Les anciens terroristes, constate Mario Calabresi, écrivent des livres, deviennent des maîtres à penser - «un authentique filon culturel a été créé» - sans jamais un remords, un mot pour ceux qu'ils ont tués. Mario Calabresi a écrit, pour toutes les victimes, un livre digne. Et bouleversant.
Le présage
Le jour où il a été tué n'était pas un jour «normal», dans le sens où il n'était pas inattendu. Depuis longtemps, plus aucune journée n'était normale : les mauvais présages, les peurs soudaines, les angoisses et même les pleurs étaient devenus les compagnons de route de mes parents. Personne n'aurait plus pu dire depuis quand. Ou peut-être que si, depuis le soir où mon père était rentré bouleversé : «Gemma, Pinelli est mort.»
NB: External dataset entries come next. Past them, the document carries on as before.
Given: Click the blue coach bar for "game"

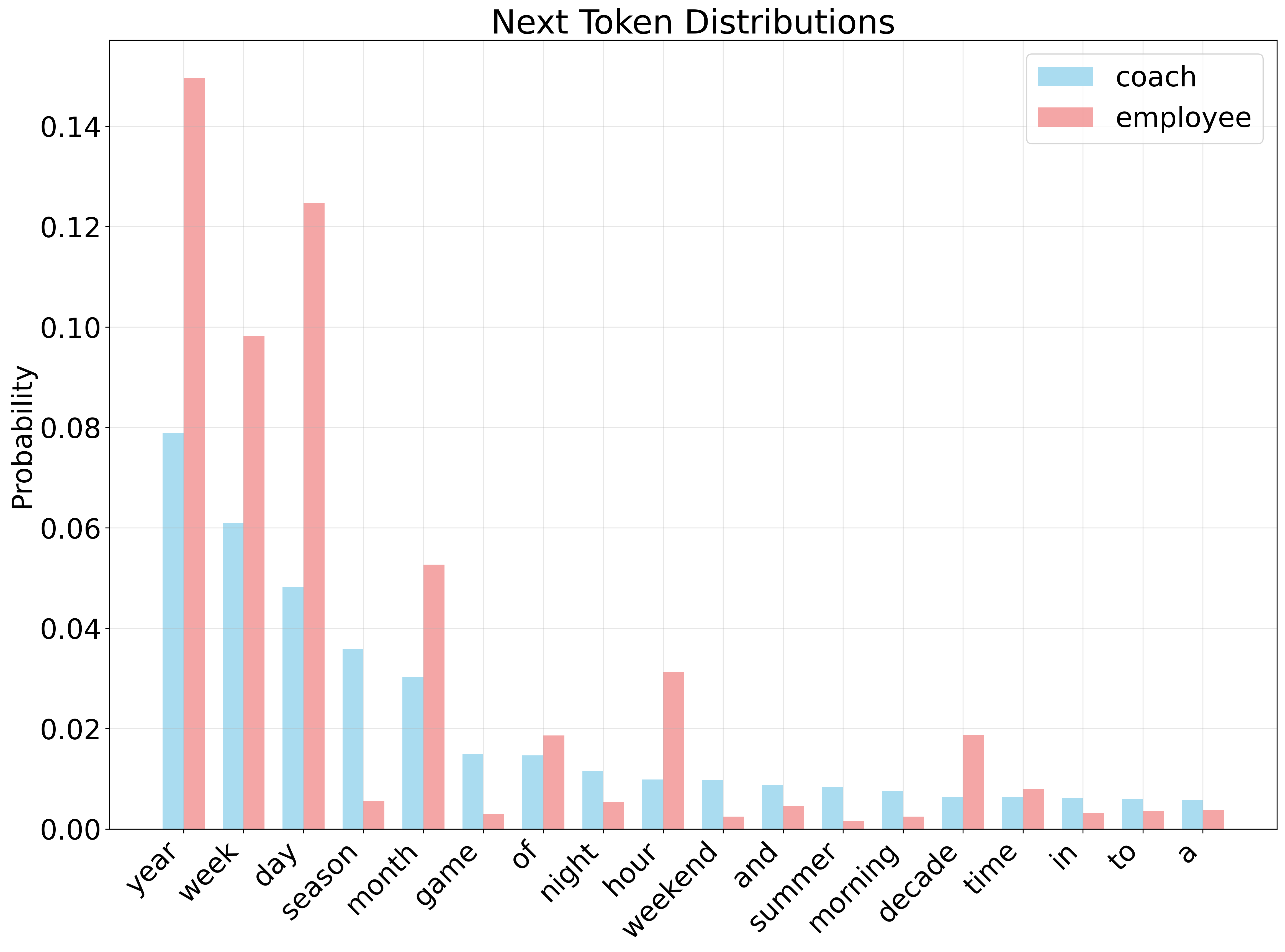Looking at the screenshot, I should [x=472, y=791].
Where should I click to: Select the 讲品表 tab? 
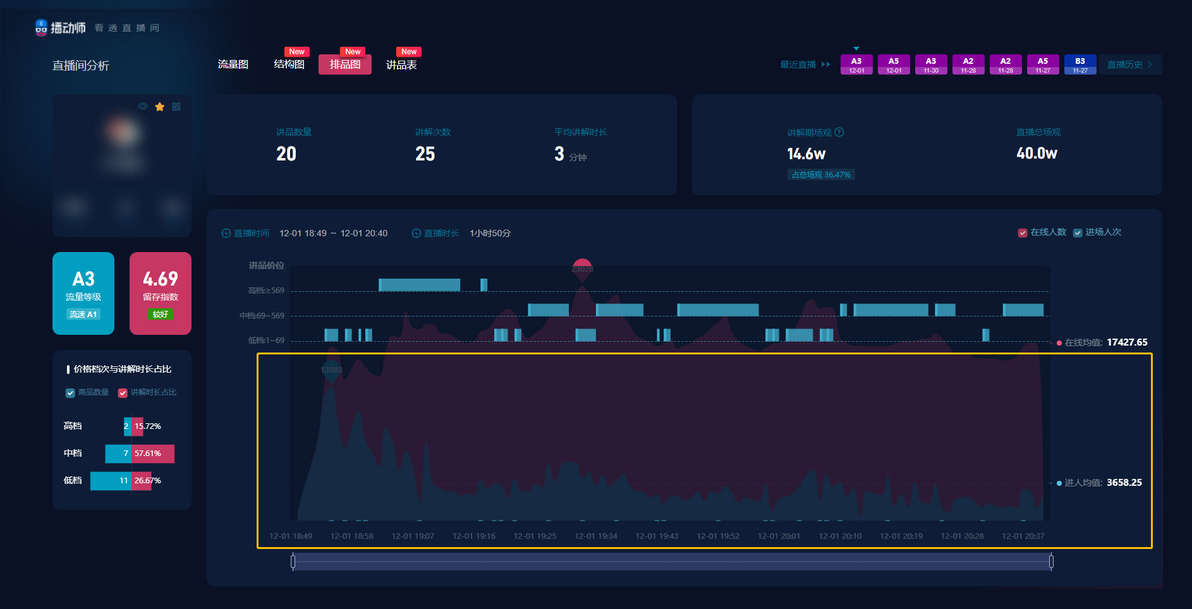[401, 65]
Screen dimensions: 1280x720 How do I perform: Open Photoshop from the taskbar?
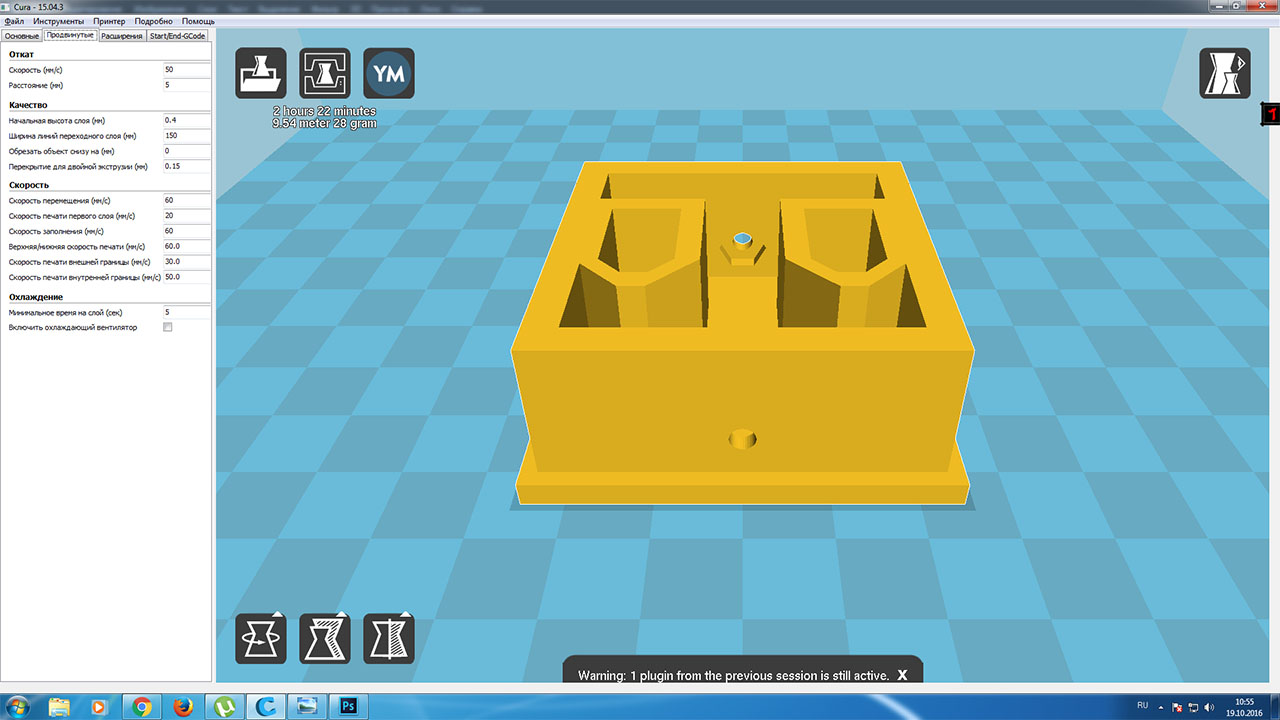click(x=349, y=706)
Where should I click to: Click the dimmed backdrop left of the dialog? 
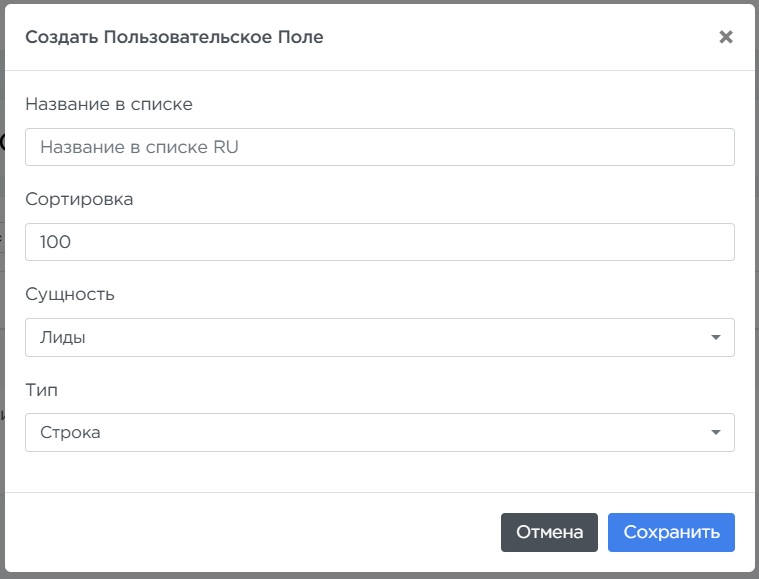click(2, 300)

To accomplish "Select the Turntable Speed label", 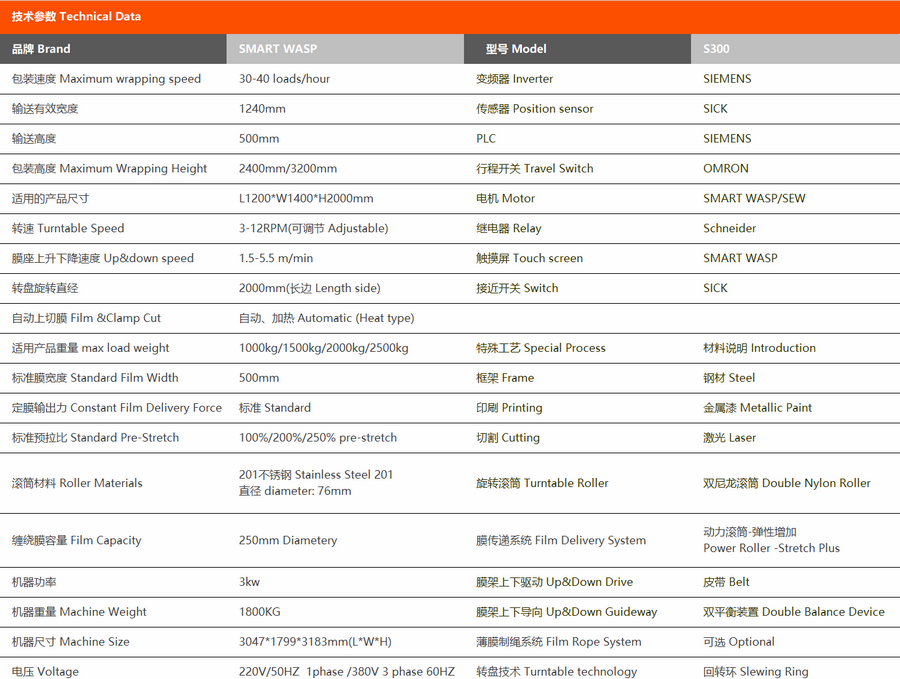I will point(68,229).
Et aussi, depuis le moment où les premières inscriptions étaient apparues sur les murs de la ville, le désignant comme le commissaire «assassin». Depuis le matin où avait débuté cette féroce campagne de presse, violente et sarcastique, faite de menaces, de promesses, de défis et de dessins humoristiques. Peu de temps après ma naissance, le quotidien Lotta Continua publiait un dessin où mon père, me tenant dans ses bras, m'apprenait à décapiter, avec une guillotine miniature, un poupon représentant un anarchiste.
Mais ce sont les détails, que j'ai recueillis au fil des ans et instinctivement classés dans ma mémoire, qui font d'un jour quelconque un jour annoncé. Prévu. Presque attendu.